Preliminary studies:
After a single intravenous administration of radioactive N-Tris(2-hydroxyethyl)-methylammonium-iodide to two female rats and one male the total recovery of radioactive material in urine was 96.1±1.1 %. The excretion of the radioactivity with the urine was fast. During the first 24h about 90 % of the administered radioactivity was excreted with the urine. The total recovery of radioactive material in feces was low, about 1.31±0.12 %. Most of this was excreted in the first 48h. In all organs examined (heart, lung, liver kidneys, urinary bladder, gastro-intestinal tract) the amount of radioactivity detected was very low, in total about 0.27 % of the administered dose. The organs with the highest amount of radioactive material were the liver (about 0.1 %) followed by the gastro-intestinal tract (about 0.07 %) and the blood (about 0.05 %). The radiochemical dose found in the expired air was low (about 0.6 %). The overall recovery, without the residual carcasses was about 99.4 + 0.60 % of the radiochemical dose. The preliminary study supports the hypothesis that the biliary excretion of the test substance is of no importance.
Main ADME resultsopen allclose all
Type:
distribution
Results:
relevant recovery levels only seen in liver, gastrointestinal tract and blood
Type:
excretion
Results:
mainly in urine and faeces

Toxicokinetic / pharmacokinetic studies

Details on distribution in tissues:
In all organs examined (heart, lung, liver kidneys, urinary bladder, gastro-intestinal tract) the amount of radioactivity detected was very low, in total about 0.39 % of the administered dose. Only the liver (female: 0.07 %, male: 0.17 %), the gastro-intestinal tract (female: 0.13 %, male: 0.18 %) and the blood (female: 0.07 %, male: 0.07 %) contained relevant amounts of radioactivity.The overall recovery, without the residual carcasses was about 93.1 ± 1.7 % for the female animals and 94.6 ± 1.5 % for the male.
Details on excretion:
After the oral administration of 100 mg/kg of a mixture of N-Tris(2-hydroxyethyl)- C-methylammonium-iodide and the unlabelled test substance to four female rats about 65.5 ± 8.8 % of the radioactive material was recovered in the feces after 72 h. In the four male rats the recovery in the feces was about 57.6 ± 15.3 % of the administered dose. Most of the radioactive material was eliminated in both sexes within the first 48h. The mean total recovery of radioactive material in the urine was 23.5 ± 7.8 % for the female and 33.2 ± 13.9 % for the male rats. Most of the radioactive material was eliminated during the first 24 h.

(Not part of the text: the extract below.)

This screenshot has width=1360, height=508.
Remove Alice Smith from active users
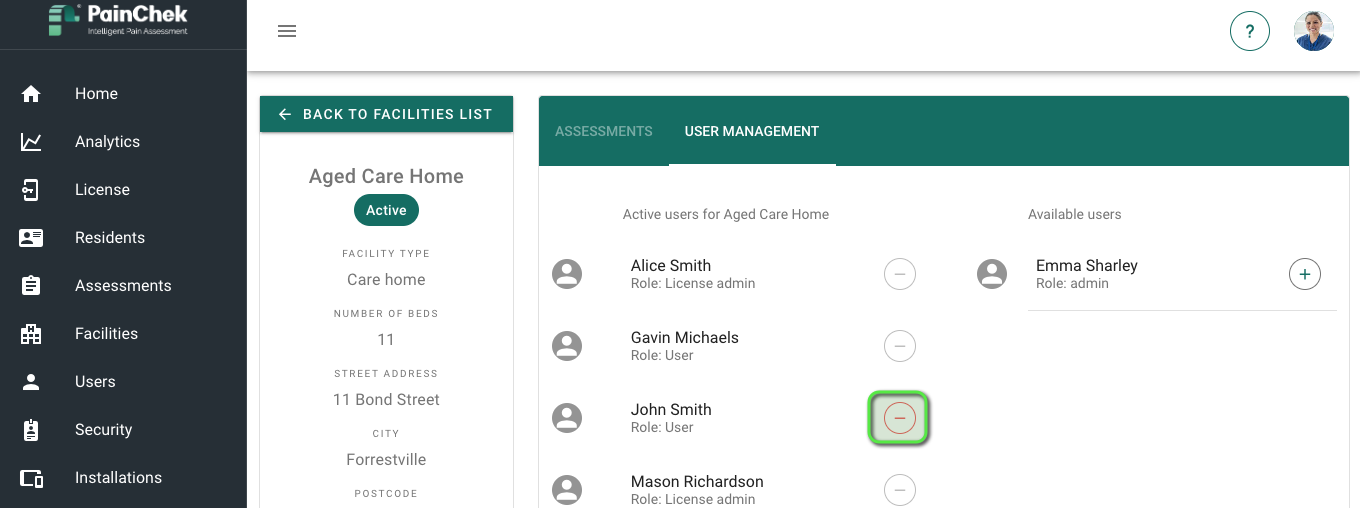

Metabolite characterisation studies

Metabolites identified:
not measured

Applicant's summary and conclusion

Conclusions:
Interpretation of results (migrated information): low bioaccumulation potential based on study resultsMost of the radioactive material was excreted with the feces (about 61 %) within the first three days. 28 % was excreted via urine, most being eliminated within the first 24 hours.